Entries:
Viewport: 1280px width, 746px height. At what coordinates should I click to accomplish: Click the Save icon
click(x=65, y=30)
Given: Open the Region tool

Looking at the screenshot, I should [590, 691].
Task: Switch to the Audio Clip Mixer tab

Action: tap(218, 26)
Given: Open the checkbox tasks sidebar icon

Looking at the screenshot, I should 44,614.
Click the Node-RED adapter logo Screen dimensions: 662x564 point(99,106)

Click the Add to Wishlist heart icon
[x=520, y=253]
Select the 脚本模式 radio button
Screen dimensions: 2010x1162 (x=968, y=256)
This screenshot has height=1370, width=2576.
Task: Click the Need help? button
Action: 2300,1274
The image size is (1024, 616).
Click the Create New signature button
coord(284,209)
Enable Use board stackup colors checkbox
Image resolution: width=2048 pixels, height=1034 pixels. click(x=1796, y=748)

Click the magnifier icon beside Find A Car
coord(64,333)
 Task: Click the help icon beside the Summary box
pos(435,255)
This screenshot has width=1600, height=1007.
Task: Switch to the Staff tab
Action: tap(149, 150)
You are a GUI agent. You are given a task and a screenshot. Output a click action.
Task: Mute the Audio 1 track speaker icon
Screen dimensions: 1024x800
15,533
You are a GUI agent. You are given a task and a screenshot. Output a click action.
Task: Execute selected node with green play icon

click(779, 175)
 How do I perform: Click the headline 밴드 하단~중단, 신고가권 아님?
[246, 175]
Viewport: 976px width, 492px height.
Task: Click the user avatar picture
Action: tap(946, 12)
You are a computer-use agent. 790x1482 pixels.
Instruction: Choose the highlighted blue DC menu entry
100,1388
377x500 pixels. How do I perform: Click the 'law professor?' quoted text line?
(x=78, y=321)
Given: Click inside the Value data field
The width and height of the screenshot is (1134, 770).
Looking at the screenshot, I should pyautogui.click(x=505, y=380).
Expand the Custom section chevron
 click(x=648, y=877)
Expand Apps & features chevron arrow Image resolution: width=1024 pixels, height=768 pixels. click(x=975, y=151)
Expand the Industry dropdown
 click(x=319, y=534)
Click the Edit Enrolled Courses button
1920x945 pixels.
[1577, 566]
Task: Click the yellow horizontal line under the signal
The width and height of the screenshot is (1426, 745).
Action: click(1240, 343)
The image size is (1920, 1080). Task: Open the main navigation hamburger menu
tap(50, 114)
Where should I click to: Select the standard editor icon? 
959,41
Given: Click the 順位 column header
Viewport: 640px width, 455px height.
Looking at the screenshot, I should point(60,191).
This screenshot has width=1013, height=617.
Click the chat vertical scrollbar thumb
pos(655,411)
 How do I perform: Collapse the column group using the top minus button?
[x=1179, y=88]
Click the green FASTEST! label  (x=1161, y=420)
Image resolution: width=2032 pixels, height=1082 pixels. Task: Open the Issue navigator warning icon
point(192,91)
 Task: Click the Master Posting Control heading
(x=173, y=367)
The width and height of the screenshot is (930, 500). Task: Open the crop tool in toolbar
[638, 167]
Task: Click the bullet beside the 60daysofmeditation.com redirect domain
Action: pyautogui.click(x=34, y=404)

What this task involves: Print every one of the records above again, character for character, without changing anything.

Expected output:
Viewport: 1280px width, 746px height. At what coordinates should I click to accomplish: Click the Save icon
click(x=65, y=30)
Given: Open the Region tool

Looking at the screenshot, I should [590, 691].
Task: Switch to the Audio Clip Mixer tab

Action: tap(218, 26)
Given: Open the checkbox tasks sidebar icon

Looking at the screenshot, I should 44,614.
Click the Node-RED adapter logo Screen dimensions: 662x564 point(99,106)

Click the Add to Wishlist heart icon
[x=520, y=253]
Select the 脚本模式 radio button
Screen dimensions: 2010x1162 (x=968, y=256)
This screenshot has height=1370, width=2576.
Task: Click the Need help? button
Action: 2300,1274
The image size is (1024, 616).
Click the Create New signature button
coord(284,209)
Enable Use board stackup colors checkbox
Image resolution: width=2048 pixels, height=1034 pixels. click(x=1796, y=748)

Click the magnifier icon beside Find A Car
coord(64,333)
 Task: Click the help icon beside the Summary box
pos(435,255)
This screenshot has width=1600, height=1007.
Task: Switch to the Staff tab
Action: tap(149, 150)
You are a GUI agent. You are given a task and a screenshot. Output a click action.
Task: Mute the Audio 1 track speaker icon
Screen dimensions: 1024x800
15,533
You are a GUI agent. You are given a task and a screenshot. Output a click action.
Task: Execute selected node with green play icon

click(779, 175)
 How do I perform: Click the headline 밴드 하단~중단, 신고가권 아님?
[246, 175]
Viewport: 976px width, 492px height.
Task: Click the user avatar picture
Action: tap(946, 12)
You are a computer-use agent. 790x1482 pixels.
Instruction: Choose the highlighted blue DC menu entry
100,1388
377x500 pixels. How do I perform: Click the 'law professor?' quoted text line?
(x=78, y=321)
Given: Click inside the Value data field
The width and height of the screenshot is (1134, 770).
Looking at the screenshot, I should pyautogui.click(x=505, y=380).
Expand the Custom section chevron
 click(x=648, y=877)
Expand Apps & features chevron arrow Image resolution: width=1024 pixels, height=768 pixels. click(x=975, y=151)
Expand the Industry dropdown
 click(x=319, y=534)
Click the Edit Enrolled Courses button
1920x945 pixels.
[1577, 566]
Task: Click the yellow horizontal line under the signal
The width and height of the screenshot is (1426, 745).
Action: click(1240, 343)
The image size is (1920, 1080). Task: Open the main navigation hamburger menu
tap(50, 114)
Where should I click to: Select the standard editor icon? 
959,41
Given: Click the 順位 column header
Viewport: 640px width, 455px height.
Looking at the screenshot, I should point(60,191).
This screenshot has width=1013, height=617.
Click the chat vertical scrollbar thumb
pos(655,411)
 How do I perform: Collapse the column group using the top minus button?
[x=1179, y=88]
Click the green FASTEST! label  (x=1161, y=420)
Image resolution: width=2032 pixels, height=1082 pixels. Task: Open the Issue navigator warning icon
point(192,91)
 Task: Click the Master Posting Control heading
(x=173, y=367)
The width and height of the screenshot is (930, 500). Task: Open the crop tool in toolbar
[638, 167]
Task: Click the bullet beside the 60daysofmeditation.com redirect domain
Action: pyautogui.click(x=34, y=404)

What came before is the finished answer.